#### REQUIREMENT A
Answer these from the passage on proxy advisory firms, one answer per line:
(i) What does Corporate America expect tariffs to do?
(ii) Before 2019, how many formal US regulations dealt with proxy advisory firms?
(iii) How many pages long was Jamie Dimon's annual shareholder letter?
#### REQUIREMENT B
From the passage on proxy advisory firms, return word for word the part from "Corporate America is" up to and including "fresh life injected.".

#### QUOTED PASSAGE
╔══
Corporate America is among those in a triumphant mood. They expect taxes to be lowered, tariffs to rise, regulatory cobwebs to be cleared, and bureaucracy to be streamlined, if not altogether axed. In contrast, there is a sense of disquiet among global proxy advisory firms—the narrow edge of the market in which my firm operates. They expect the Proxy Rules 2019, which were slowly being rolled back, to now have fresh life injected.
In the US, prior to 2019, there were no formal regulations that dealt with proxy advisory firms. The two large proxy advisors followed general guidelines and best practices, but there were no specific rules in place.
The sway of proxy advisory firms has been a topic of discussion in the US for a long time. Even earlier this year, Jamie Dimon, the executive chair of JPMorgan, highlighted the "undue influence" of proxy advisers in his 60-page annual shareholder letter.
╚══
#### INFORMATION SHOWN
╔══
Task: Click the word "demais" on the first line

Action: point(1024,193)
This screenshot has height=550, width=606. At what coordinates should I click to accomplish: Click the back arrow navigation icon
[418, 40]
╚══
#### CORRECT RESPONSE A
(i) Rise.
(ii) None.
(iii) 60 pages.

#### CORRECT RESPONSE B
Corporate America is among those in a triumphant mood. They expect taxes to be lowered, tariffs to rise, regulatory cobwebs to be cleared, and bureaucracy to be streamlined, if not altogether axed. In contrast, there is a sense of disquiet among global proxy advisory firms—the narrow edge of the market in which my firm operates. They expect the Proxy Rules 2019, which were slowly being rolled back, to now have fresh life injected.